In the Archdiocese of Galveston-Houston, there are at least two, nearly life sized replicas of the holy apparition site — at Our Lady of Lourdes Catholic Church in northwest Houston and at the Villa de Matel convent east of downtown — a sign that the appeal of her messages from the grotto still echo vibrantly around the world.
It was at Lourdes that Our Lady revealed herself to Bernadette Soubirous, a 14 year-old peasant girl, as the Immaculate Conception.
She called for prayer and penance, commissioned a basilica and untapped the healing springs of Lourdes that have miraculously cured thousands of people in body and soul. Today, the Church celebrates the World Day of the Sick on the Feast of Our Lady of Lourdes Feb. 11.
The healings at the sacred grotto continue to this day and are seen as an extension of Jesus’ healing ministry delivered through the powerful intercession of his Mother, Our Lady of Lourdes, the patron saint of bodily ills.
Over the years, the Church has officially confirmed 67 miraculous healings at Lourdes.
A recent medical evaluation of 436 purported cures at Lourdes documented in a July issue of the Oxford Journal of the History of Medicine and Allied Sciences concluded that “the Lourdes phenomenon, extraordinary in many respects, still awaits scientific explanation.”
In 2011, the doctors of the International Medical Committee of Lourdes declared that two recent cures were medically inexplicable.
As the story goes, on Feb. 11, 1858, Bernadette was playing with friends in the woods. As her friends frolicked a distance away, she heard a rushing wind and looked up to the grotto.
Perched above in the rocks, a beautiful woman stood before her. She wore a white veil and gown with a blue sash and one yellow rose on each foot. She had a rosary trellised through her fingers and asked Bernadette to pray with her.
Reflecting on this during a visit to the Shrine in 2004, Pope John Paul II said, “Here the Blessed Virgin asked Bernadette to recite the rosary, as she herself held the beads.

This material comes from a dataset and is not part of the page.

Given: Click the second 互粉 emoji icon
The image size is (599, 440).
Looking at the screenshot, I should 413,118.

This grotto has thus become a unique school of prayer where Mary teaches everyone to gaze with burning love upon the face of Christ.”

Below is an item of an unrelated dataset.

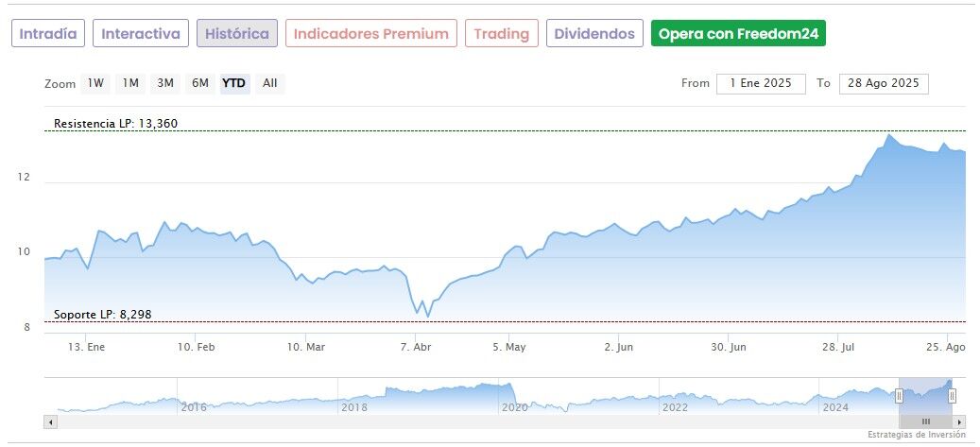Select the 1M zoom range
The height and width of the screenshot is (447, 980).
(x=130, y=83)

Between that February and July 16, the Virgin appeared to Bernadette 17 more times, sometimes offering only a smile, others requiring acts of penance from the young girl for sinners. Once she asked Bernadette to drink from a spring.
Finding only a small puddle of muddy water, Bernadette began scratching at the ground to unearth the crisp, curative waters.
As time passed and word spread of the strange, possibly mad, visionary and the mysterious apparitions, crowds began to flock to witness the girl encounter the Mother of God.
On March 4, 8,000 people were recorded to have gathered around the grotto expecting a miracle.
On March 25, the vision finally revealed her name, the Immaculate Conception. Bernadette is said to have run all the way home repeating the name so as not to forget it. This revelation astounded Church clergy because how could an unsophisticated girl from a remote French village know about the Immaculate Conception, when only four years before the Pope in Rome had declared it a doctrine?
After the apparitions at Lourdes, Bernadette entered religious life. She was canonized after her death on the Feast of the Immaculate Conception, Dec. 8, 1933, by Pope Pius XI.
It is believed that the apparitions at Lourdes were Our Lady’s affirmation of the dogma officially declaring that Mary “was from the moment of her conception, by a singular grace and privilege of almighty God and by virtue of the merits of Jesus Christ, Savior of the human race, preserved immune from all stain of original sin,” as stated by Pius IX’s “Ineffabilis Deus,” the document promulgating the teaching.
Always in union with her Son, Mary works to lead believers to their healing and redemption through Jesus. The remarkable cures and conversions still occurring at the Shrine at Lourdes are believed to testify this.